Each of the cognitive senses operate on a spectrum from gross to subtle: with our eyes we can see images AND our mind can create mental images; we can both hear AND imagine sound, etc. The active senses operate on a spectrum as well: we can both eliminate AND imagine eliminating, we can both speak AND create monologue in our minds, etc. Although all of these abilities can interfere with our ability to meditate, the primary culprits are our ability to create mental images and our ability to create monologue in our head.
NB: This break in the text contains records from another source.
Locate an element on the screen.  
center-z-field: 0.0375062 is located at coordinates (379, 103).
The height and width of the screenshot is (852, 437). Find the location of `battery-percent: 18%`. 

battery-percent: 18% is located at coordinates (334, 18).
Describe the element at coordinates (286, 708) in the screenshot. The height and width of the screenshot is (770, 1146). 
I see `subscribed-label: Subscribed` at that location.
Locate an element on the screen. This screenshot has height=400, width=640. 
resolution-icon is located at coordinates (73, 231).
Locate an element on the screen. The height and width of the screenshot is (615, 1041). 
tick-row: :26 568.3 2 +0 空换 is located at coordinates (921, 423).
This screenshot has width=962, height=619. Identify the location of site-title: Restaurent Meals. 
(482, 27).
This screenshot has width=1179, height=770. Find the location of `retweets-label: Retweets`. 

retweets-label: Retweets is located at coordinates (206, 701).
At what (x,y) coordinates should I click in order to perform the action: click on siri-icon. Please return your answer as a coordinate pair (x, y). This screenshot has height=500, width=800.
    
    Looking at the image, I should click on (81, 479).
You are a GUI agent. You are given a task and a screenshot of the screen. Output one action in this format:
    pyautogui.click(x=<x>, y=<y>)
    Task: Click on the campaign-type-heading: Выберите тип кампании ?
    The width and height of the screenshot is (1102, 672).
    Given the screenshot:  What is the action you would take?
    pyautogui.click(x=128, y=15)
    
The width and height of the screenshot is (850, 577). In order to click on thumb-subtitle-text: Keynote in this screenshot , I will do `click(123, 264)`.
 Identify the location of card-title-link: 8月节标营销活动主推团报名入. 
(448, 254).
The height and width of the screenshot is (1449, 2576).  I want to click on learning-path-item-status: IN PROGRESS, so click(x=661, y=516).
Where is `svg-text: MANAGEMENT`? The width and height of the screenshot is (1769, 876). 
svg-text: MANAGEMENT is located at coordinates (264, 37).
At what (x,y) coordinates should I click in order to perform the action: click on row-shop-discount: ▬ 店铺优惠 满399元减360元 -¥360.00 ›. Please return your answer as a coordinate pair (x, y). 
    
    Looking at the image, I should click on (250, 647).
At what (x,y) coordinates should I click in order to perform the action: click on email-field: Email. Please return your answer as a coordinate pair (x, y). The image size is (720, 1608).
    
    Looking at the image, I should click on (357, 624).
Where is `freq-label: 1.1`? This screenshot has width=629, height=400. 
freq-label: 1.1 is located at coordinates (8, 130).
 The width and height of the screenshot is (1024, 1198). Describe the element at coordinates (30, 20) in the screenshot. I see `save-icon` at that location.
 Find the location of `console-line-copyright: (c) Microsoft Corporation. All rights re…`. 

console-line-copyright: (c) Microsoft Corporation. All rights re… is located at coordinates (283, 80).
The first step is to become intimately familiar with the sensory body. Study the anatomy of how we see, hear, smell, taste and feel. Study the structure of the sensory organ and how the information gathered by it is communicated to the mind. Also, look at both the gross and subtle aspect of the senses. Then consider each of the ways the active senses are expressed by the body. Bring awareness to the organs of elimination and reproduction, how you move, grasp and speak. Look at both the gross and subtle aspects here as well.
Second, do awareness practices that focus on the senses. Move through each sense, focusing your awareness there and bring curiosity to that space. Consider how the mind seeks more pleasant input and seeks freedom from unpleasant input. Bring a “fine tuning” to each sense, carefully considering all the input and bring to it a crisp focus. For the mind and emotions, bring a curiosity to how they arise and how they interact with the body. Determine for yourself whether thinking and emotions is nothing more than another sensory organ. Generally cultivate a strong relationship with the sensory body and develop a visualization practice for each organ. Cultivate a witnessing presence that perceives all of the input and how it communicates with the nervous system.
And third, commit the aspects of the antahkarana to memory and direct your awareness to the instrument and how all the aspects interact with each other. Discover for yourself if the concepts resonate with you.